AP : Pensiez-vous à votre propre relation avec votre mère ?

SCIAMMA : C’est très lié à ma vie personnelle. Même la maison du film — elle est construite en studio — et c’est une synthèse des deux maisons de ma grand-mère. Le personnage de la grand-mère est basé sur ma propre grand-mère maternelle et elle porte ses vieux vêtements et ses affaires. C’était la première fois que je travaillais avec des fantômes.

AP : Vous avez fait ce film pendant la pandémie. Comment cela l’a-t-il informé ?

SCIAMMA : La pandémie a rendu le film plus urgent. J’ai commencé à écrire le film juste avant le premier confinement en France juste après mon retour de la sortie de « Portrait of a Lady on Fire ». J’ai écrit les cinq premières scènes, puis le confinement n’a pas eu lieu pendant deux mois. Quand je suis revenu et que la première scène était un enfant disant au revoir à plusieurs femmes dans une maison de retraite. La situation que le film envisage – quelqu’un vide la maison de quelqu’un à qui il ne pouvait pas dire au revoir – était fortement liée. Cela signifiait que le film pourrait être nécessaire, pourrait être utile.

AP : C’est une représentation singulièrement authentique de l’enfance. Avez-vous trouvé facile d’entrer dans cet état d’esprit?

SCIAMMA : C’est juste que je prends les enfants assez au sérieux pour les écrire comme ils voudraient être. Je ne pense pas que j’écris ces personnages différemment selon qu’ils sont adultes ou enfants. C’est à propos du niveau de curiosité. Mes films parlent toujours de quelqu’un qui regarde les choses avec obsession. C’est pourquoi j’aime travailler avec les enfants, parce que c’est une évidence. Vous n’avez pas besoin de mettre en perspective pourquoi un enfant regarderait autant les choses. Tout le monde sait que c’est de la survie. Personne ne le dit comme ça, mais ça l’est. C’est une grande tension pour le cinéma.

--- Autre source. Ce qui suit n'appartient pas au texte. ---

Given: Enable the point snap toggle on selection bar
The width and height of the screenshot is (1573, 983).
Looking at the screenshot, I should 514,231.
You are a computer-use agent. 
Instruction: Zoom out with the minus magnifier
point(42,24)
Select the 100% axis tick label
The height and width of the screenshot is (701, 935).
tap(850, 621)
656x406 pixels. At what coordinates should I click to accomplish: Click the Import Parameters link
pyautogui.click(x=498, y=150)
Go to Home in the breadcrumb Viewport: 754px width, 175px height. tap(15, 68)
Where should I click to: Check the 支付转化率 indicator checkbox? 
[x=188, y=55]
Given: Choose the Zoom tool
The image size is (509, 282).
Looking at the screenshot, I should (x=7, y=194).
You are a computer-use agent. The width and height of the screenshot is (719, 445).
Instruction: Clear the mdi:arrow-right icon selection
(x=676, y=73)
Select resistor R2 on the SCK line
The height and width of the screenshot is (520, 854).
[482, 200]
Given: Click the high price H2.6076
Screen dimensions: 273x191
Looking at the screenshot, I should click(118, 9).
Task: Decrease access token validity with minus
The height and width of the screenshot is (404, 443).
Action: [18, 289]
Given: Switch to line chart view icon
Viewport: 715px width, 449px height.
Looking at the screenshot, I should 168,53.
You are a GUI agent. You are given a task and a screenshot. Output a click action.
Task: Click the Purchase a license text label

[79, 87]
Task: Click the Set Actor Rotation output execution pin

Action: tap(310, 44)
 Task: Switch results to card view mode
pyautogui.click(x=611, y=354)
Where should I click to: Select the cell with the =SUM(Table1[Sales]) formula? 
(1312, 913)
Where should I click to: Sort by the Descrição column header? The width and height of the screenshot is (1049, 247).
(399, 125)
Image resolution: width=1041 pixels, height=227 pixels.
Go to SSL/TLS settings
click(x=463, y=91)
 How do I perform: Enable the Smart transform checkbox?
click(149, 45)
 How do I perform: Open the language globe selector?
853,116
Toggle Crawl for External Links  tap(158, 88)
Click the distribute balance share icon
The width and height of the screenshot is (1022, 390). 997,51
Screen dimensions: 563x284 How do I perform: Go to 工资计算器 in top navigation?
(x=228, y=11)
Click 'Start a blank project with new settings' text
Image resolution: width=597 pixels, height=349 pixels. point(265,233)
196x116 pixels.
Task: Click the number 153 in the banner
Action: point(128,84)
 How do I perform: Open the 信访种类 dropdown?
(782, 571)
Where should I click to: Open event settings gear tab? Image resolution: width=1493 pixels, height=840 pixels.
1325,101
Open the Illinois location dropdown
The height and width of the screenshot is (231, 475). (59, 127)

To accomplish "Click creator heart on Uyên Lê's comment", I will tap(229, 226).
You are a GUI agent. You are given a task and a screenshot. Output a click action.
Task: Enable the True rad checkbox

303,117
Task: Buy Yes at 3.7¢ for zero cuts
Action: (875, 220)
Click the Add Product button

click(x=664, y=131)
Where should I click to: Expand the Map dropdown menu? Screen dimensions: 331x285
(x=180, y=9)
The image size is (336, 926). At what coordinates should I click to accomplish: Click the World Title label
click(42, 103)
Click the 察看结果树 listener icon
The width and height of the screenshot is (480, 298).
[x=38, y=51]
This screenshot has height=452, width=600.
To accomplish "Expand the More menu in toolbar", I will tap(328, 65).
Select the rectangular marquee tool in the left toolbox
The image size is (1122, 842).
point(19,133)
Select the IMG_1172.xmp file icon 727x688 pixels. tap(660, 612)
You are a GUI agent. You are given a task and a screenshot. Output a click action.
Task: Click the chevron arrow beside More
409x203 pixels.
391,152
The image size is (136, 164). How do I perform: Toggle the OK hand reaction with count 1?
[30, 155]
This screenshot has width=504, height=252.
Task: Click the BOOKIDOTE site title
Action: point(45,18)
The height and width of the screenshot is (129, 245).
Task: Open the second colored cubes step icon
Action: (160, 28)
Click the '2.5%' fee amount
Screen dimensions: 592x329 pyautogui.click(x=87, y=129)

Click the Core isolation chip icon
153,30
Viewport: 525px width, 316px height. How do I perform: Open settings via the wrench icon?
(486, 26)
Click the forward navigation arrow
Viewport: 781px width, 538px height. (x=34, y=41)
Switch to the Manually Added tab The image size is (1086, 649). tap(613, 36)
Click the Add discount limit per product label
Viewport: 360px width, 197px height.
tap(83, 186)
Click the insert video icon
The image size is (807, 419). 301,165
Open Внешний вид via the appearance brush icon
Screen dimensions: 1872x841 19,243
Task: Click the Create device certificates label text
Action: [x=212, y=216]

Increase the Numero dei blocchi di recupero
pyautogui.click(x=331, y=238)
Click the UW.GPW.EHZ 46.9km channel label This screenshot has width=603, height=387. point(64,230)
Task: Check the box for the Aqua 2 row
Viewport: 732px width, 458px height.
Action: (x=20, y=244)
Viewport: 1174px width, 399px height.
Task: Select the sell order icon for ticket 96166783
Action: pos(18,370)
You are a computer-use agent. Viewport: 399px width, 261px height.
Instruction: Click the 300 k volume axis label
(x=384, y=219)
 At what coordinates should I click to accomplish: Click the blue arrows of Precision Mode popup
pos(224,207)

AP : Pourquoi pensez-vous que le regard est si fondamental dans vos films ? Il s’agit souvent de savoir qui regarde et comment il voit.

SCIAMMA : Jusqu’à présent, c’est ce que je cherchais. Je suis vraiment intéressé à aller dans une autre direction. Je pourrais être vraiment intéressé par un film avec le point de vue de plusieurs personnages. J’aimerais essayer ça. Je me sens curieux.

AP : C’est peut-être une façon de penser masculine, mais beaucoup de cinéastes essaient de faire suivre un succès international comme « Portrait » avec quelque chose de grand et de cher. Vous avez réalisé un petit film tendre dans les bois de votre ville natale.

SCIAMMA : Ma définition du succès est que vous pouvez faire ce que vous voulez, au moins pour un moment. Et c’est exactement ce que je voulais faire. J’espère que tout le monde fait ça, ce qu’il veut vraiment. En fait, je ressens moins de pression. J’ai fait quelque chose qui me tient vraiment à cœur et maintenant il vit sa propre vie. je pourrais prendre ma retraite ! (rires) Mais il y a tellement de choses à faire.